I don’t have any tattoos and I have no plans of ever getting one, but if I were in the market for something to tattoo on my body, this Latin phrase would be a solid contender: Audentes fortuna iuvat. It translates into something along the lines of: Fortune favors the bold. And it’s one of my favorite proverbs.
The supposed meaning behind the phrase is that Fortuna, the Goddess of fortune and luck, was believed to be more likely to help those that took risks, took action, and were generally bold. And what I like about this is that it doesn’t make luck some abstract thing that people either have or don’t. It firmly transforms luck into something that you yourself can create. That is, if you want it.
Earlier this month, venture capitalist Fred Wilson wrote a post on his blog called Get Lucky, where he talks about the research that psychologist Richard Wiseman did on so-called lucky and unlucky people. Wiseman concluded the following:
My research revealed that lucky people generate good fortune via four basic principles.
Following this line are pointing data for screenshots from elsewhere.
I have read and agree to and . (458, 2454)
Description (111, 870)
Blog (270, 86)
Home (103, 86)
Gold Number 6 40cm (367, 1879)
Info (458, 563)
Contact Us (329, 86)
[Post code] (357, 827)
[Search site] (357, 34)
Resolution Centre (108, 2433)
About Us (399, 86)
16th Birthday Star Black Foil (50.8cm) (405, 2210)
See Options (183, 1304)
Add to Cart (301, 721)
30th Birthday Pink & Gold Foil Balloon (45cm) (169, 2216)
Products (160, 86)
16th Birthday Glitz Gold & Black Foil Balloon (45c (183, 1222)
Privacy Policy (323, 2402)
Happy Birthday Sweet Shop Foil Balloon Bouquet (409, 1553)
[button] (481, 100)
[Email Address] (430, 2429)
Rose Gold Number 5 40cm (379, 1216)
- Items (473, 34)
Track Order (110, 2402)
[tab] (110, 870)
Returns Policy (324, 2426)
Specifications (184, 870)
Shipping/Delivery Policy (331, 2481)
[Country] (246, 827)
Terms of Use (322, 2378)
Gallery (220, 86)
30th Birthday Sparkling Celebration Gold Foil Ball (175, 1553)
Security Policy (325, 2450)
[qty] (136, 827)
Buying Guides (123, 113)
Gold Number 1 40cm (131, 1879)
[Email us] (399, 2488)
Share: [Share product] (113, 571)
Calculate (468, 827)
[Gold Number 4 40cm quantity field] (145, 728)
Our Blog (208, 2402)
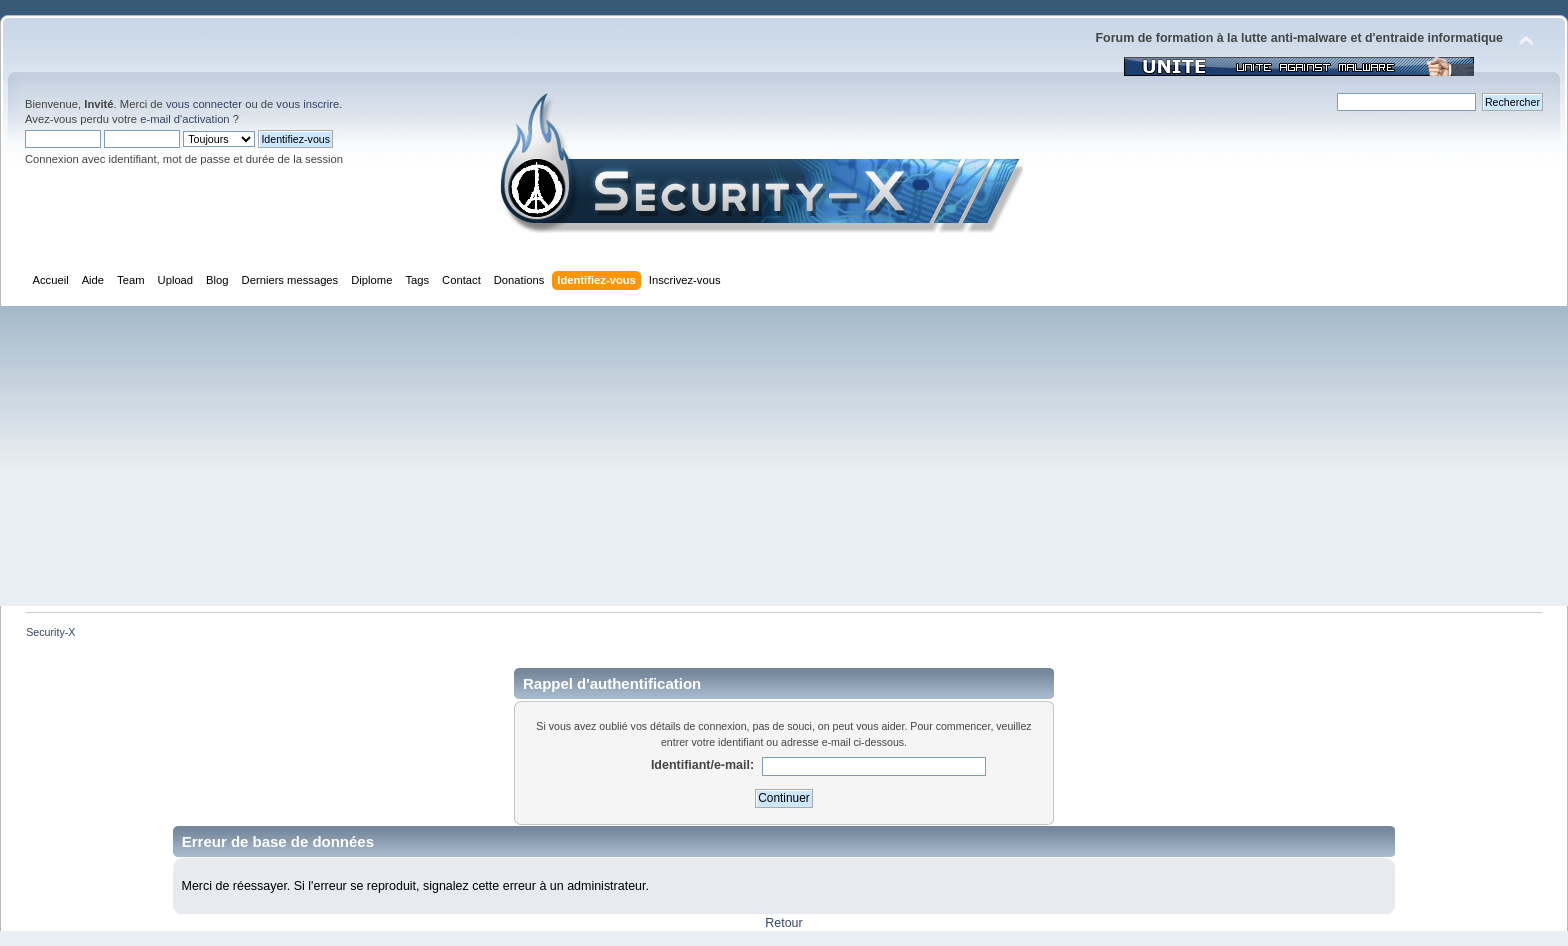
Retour (783, 923)
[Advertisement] (784, 456)
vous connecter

They are skilled at creating and noticing chance opportunities, make lucky decisions by listening to their intuition, create self-fulfilling prophesies via positive expectations, and adopt a resilient attitude that transforms bad luck into good.
Obviously, the common thread between these two ideas is that luck is something that you yourself can control. Lucky is a state of mind. Whether you believe in greater powers or not, people at least as far back as the Roman times identified the benefits of taking action, risk, and of boldness. It creates opportunity. And it creates luck.
I try and do as much of that as I can.